What matters to consumers is the time and effort they have to expend – the less, the better. ‘Fast’ and ‘easy’ are keywords that should be high on any marketer’s agenda. Take the example of Uber. Its success is not based on a strong emotional connection with customers. What makes the platform so successful is captured by a single word: convenience. Uber’s interface is intuitive and user-friendly. You open the app, type in your destination and immediately receive pricing information. Upon agreement, a driver is immediately connected to you and knows where to pick you up. Reaching your destination, you just get out of the car and Uber charges your credit card automatically.
So, what is convenience then exactly? Academic research by Len Berry and colleagues in the Journal of Marketing suggests that there are five different levels of convenience.
1. Decision Convenience
The first is decision convenience or the time and effort needed to make a purchase/consumption decision. A great example here is Netflix’s recommendation system, driving more than 80 per cent of content watched on the platform. To avoid subscribers getting lost in the vast library, the company goes to great lengths to serve up its content in the most fun and easy way possible. The success is undeniable with Netflix being the dominating streaming platform of the moment.
2. Access Convenience
Second comes access convenience or the time and effort needed to get hold of what is desired. Chinese Hema Fresh puts strong emphasis on this dimension. Being part of Alibaba’s new retail concept, the highly popular grocery chain seeks to integrate the best of offline and online. Hema, among other things, has an in-store on-demand kitchen (just like Whole Foods), is able to deliver any order under 30 minutes within a specified delivery radius (just like Instacart) and sells pre-packaged meal kits to make consumers’ lives easier (just like Hello Fresh). At the basis of this model is a sophisticated and data-driven logistics systems, setting the example for the entire retail industry.
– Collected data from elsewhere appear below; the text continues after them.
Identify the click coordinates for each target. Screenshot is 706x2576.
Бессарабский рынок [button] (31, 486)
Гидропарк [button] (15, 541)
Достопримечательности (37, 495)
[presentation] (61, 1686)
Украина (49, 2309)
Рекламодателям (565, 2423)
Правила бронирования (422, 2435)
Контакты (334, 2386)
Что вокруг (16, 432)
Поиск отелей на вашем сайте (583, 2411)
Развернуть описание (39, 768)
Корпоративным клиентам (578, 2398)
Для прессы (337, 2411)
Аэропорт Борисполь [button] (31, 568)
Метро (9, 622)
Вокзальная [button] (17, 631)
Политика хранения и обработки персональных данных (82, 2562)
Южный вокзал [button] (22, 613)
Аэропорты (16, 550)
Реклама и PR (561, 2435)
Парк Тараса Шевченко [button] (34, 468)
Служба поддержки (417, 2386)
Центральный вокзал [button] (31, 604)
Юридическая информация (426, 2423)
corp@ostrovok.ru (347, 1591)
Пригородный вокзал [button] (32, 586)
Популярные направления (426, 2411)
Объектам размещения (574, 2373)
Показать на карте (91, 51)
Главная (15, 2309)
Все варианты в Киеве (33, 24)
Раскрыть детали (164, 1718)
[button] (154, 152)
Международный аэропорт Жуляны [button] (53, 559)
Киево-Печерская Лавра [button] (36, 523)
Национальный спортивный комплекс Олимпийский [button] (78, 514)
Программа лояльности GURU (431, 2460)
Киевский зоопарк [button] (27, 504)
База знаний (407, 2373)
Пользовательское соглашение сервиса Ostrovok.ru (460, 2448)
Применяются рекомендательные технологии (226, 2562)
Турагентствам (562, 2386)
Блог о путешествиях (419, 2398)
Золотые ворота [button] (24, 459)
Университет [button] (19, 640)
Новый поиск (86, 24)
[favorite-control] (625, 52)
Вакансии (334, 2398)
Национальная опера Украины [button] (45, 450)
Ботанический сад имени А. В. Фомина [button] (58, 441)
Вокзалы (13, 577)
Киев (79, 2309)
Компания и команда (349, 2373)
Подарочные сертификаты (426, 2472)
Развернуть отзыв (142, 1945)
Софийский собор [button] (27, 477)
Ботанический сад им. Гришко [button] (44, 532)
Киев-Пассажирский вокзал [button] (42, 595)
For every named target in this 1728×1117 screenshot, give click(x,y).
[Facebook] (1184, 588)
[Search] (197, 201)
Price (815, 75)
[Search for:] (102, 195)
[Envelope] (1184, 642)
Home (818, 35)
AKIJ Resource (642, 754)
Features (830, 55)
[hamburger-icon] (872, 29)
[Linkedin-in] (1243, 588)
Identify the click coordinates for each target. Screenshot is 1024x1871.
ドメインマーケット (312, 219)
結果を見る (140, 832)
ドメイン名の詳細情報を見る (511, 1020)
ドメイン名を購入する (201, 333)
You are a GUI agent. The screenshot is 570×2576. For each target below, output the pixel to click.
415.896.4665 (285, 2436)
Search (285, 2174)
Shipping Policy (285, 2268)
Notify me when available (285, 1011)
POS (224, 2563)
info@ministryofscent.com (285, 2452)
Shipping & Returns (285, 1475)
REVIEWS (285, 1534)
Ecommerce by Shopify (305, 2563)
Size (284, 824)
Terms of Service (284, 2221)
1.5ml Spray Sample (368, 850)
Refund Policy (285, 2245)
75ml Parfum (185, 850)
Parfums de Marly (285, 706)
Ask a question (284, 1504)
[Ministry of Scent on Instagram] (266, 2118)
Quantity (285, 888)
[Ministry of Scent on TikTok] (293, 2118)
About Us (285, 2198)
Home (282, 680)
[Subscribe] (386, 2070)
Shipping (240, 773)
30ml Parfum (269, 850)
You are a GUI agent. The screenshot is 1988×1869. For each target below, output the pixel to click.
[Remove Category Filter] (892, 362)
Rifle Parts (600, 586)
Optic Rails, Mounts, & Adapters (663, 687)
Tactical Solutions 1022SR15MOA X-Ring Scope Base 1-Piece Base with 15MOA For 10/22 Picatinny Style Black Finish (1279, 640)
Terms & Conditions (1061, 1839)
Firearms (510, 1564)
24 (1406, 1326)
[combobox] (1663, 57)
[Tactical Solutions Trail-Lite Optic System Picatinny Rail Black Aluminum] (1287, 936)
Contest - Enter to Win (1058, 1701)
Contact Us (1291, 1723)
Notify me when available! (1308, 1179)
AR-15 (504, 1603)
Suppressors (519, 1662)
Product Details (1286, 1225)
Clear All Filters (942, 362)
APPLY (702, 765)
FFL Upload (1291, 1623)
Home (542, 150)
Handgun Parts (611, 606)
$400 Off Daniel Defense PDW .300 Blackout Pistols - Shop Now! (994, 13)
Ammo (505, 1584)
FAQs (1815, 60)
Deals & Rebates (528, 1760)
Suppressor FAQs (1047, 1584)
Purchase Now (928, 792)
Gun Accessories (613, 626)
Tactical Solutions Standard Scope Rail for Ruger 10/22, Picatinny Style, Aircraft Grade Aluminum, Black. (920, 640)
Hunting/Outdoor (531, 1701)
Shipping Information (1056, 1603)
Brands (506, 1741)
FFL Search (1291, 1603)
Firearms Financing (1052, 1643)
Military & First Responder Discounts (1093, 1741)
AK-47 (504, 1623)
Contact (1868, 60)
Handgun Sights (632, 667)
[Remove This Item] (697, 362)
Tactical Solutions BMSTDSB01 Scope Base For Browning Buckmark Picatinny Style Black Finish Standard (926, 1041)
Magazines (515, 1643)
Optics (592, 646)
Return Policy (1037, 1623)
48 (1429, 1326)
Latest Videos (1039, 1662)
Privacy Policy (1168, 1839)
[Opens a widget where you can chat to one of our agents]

3. Transaction Convenience
Third is transaction convenience or the time and effort needed to pay for products. A prime example here is Amazon that put an easy and transparent payment experience at the core of its business. Its new Amazon Go stores even go further and remove any checkout hassles by automating the payment system, completely eliminating the cashier and waiting lines. The successful concept is set to grow to as many as 3,000 new U.S. stores in the next few years, while also expanding to other countries worldwide.
4. Benefit Convenience
Fourth is benefit convenience or the time and effort needed to consume the product. Consumers today are looking for simple and efficient consumption experiences, allowing them to make the best of their time. The popular navigation app Waze, owned by Google, offers its users such a simple and intuitive user interface, providing highly contextual information like traffic, obstructions and other hazards to minimize travel time. In 2016, Waze partnered up with Dunkin’ Donuts, a U.S. coffeehouse chain, and integrated an ‘Order Ahead’ function. Wazers, as Waze calls its user base, may order coffee within the app and speed past the line when picking up their order inside a DD restaurant.
5. Postbenefit Convenience
Finally comes postbenefit convenience or the time and effort needed to deal with such factors as product maintenance, exchange or failure recovery. One example here is Tesla’s mobile service teams allowing cars to be serviced when and where customers are in need. More recently, the U.S. carmaker introduced an automated service feature allowing Tesla cars to order parts that require replacement on their own. Doing so, Tesla reduces the time needed for car maintenance and proactively prevents any failures.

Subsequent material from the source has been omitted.